If the stock price is too high, it will fail to catch investor’s attraction, on the other hand, a low price is insufficient to provide an adequate amount of capital.
In the case of bond offerings, investment banks provide similar services to those for IPO. But again, the primary element is pricing which is determined by the interest rate offered.
Mergers and Acquisition
Investment banks also cover the merger and acquisition where one organization is about to acquire the other or when a company is offered for a sale. Based on the company valuation, an investment bank decides what one company is willing to pay for the others.
The companies who are about to make an acquisition, investment banks mainly advise their clients on the value of the company and the most favorable way to structure the offer.
Investment banks whose clients are top-notch companies, which are ready for the acquisition, determine the reasonable asking price or value of the company. The advice is on the favorable or unfavorable structure structures of the sale.
Acquisitions involve cash, stocks or a combination of cash and stock.
In a nutshell, investment bankers are financial advisors who provide capital for their clients through the sale of equities or debt.
Financial Advisory
Investment banks also provide financial advisory services for top-notch clients. They primarily work on hedge funds and private equity and control millions of dollars. Their services included: capital raising for general funds, IPOs of portfolio companies owned by the funds and more.
Risk Management
Investment banks work on risk management by hedging position in interest rates, foreign currency exchange and commodity position through F&O, swaps. Swapping is a way through which two parties exchange their debt obligations to minimize the risk profile.
Swapping work because different companies have different categories of debt in the financial market. Parties having different financial needs often exchange their obligation to structure their finance strategy.
Wealth Management
Institutional investors accumulate vast wealth which leads to wealth management. Investment banks compete with one another and with commercial banks and specialized money management firms in accumulating assets under management.
Alternative Investment
Investment bankers also do alternative investments that include private equity, real estate, arbitrage, international funds and more.

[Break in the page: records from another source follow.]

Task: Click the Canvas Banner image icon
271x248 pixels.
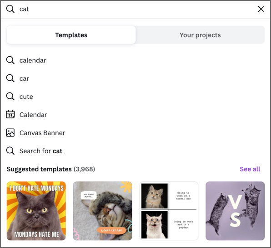Action: coord(10,133)
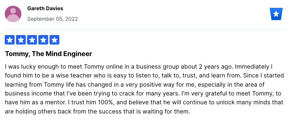Click Gareth Davies' pink profile avatar
Image resolution: width=294 pixels, height=123 pixels.
click(x=13, y=14)
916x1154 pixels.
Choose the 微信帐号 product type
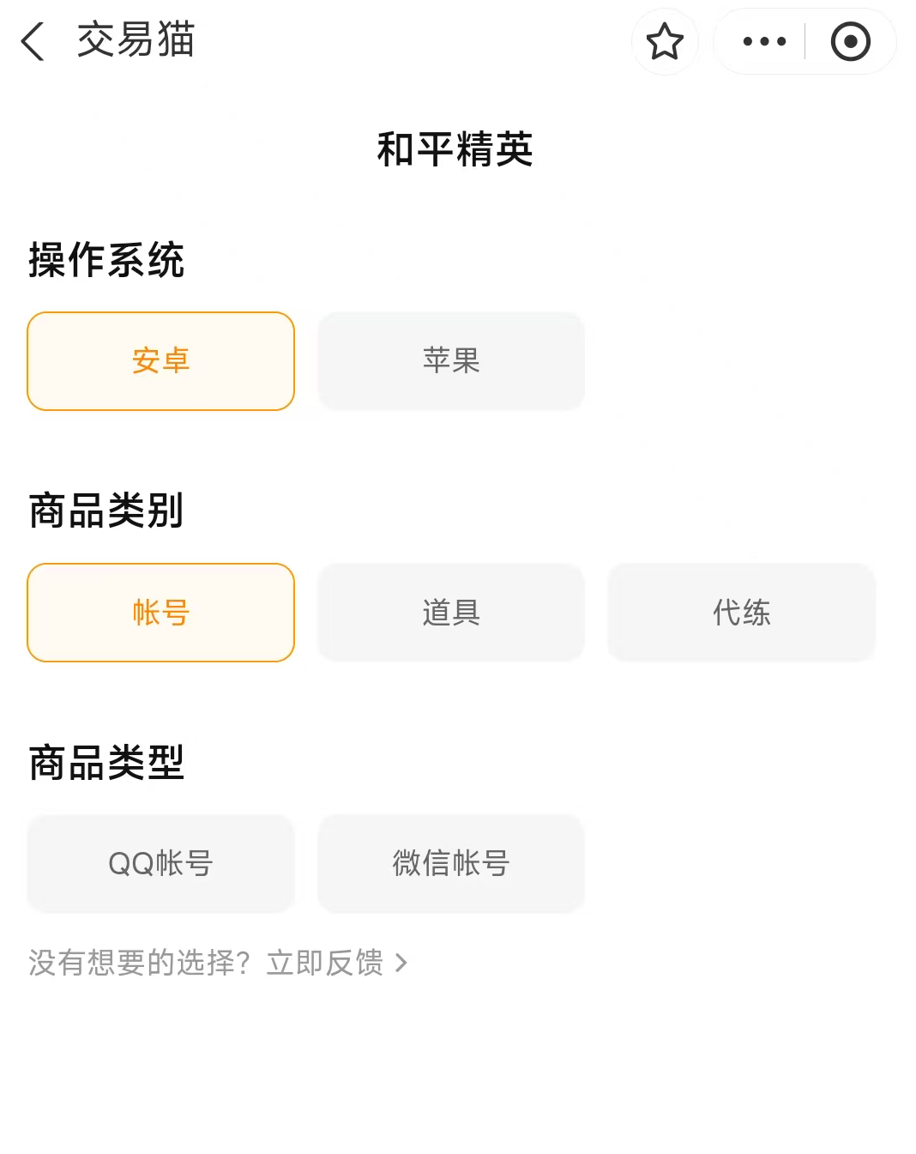pos(451,863)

Number of Jobs in Investment Banking
Investment banking is not a single job instead, it is a broad category that includes several jobs.

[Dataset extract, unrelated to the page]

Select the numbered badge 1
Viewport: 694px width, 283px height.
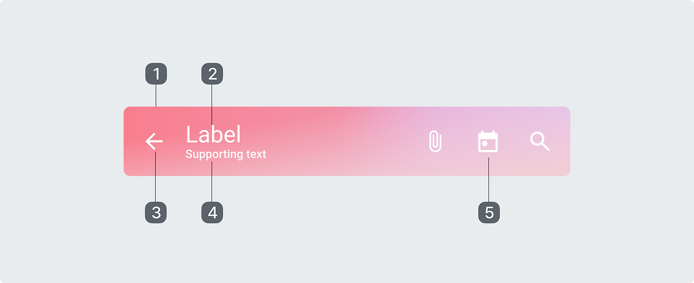pos(156,74)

Below are the roles an investment banker do:
1) Analysts and Associates
Analysts and associates; both work as an executive at an investment bank. Analysts are individuals, who have just passed out from college who may have some sort of experience in the finance industry but are new to the investment banking industry.

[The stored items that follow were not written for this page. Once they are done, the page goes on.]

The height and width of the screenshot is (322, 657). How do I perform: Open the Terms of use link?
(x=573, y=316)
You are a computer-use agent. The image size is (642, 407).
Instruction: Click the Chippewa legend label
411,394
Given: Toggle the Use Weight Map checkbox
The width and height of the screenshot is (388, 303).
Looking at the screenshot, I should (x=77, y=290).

After gaining experience of 3-4 years, investment bankers become associates in the investment banking industry. Their job role starts with doing thorough research and writing reports. Also, they are responsible for handling the supervisor’s schedule and attending phone calls of clients.
2) Vice President, Directors and Managing Directors
Vice presidents are the middle man who supervises associates and analysts. They have direct contact with the clients. Apart from supervising the team of analysts and associates, they are also involved in managing client relationships, deciding the structure of a capital fund like whether it will be done through equity for sale or debt offering.
3) Corporate Finance Work
Corporate finance in an investment bank helps clients to generate capital that is necessary for their future growth or to finance the ongoing project. Also, their other work includes obtaining financing from a plethora of sources such as equity, debt, convertible bonds, debentures, derivatives.
4) Industry Coverage Work
Investment banks divide their staff into working groups that are assigned to cover specific market sectors. Here, the team’s main job is to bring new client business and operate existing clients within their assigned sector of the market.
Takeaway
Investment banks play a vital role to facilitate funds and allocation of capital for companies and government entities. They serve as financial advisors to their clients by helping them to allocate resources, manage instruments and price the capital.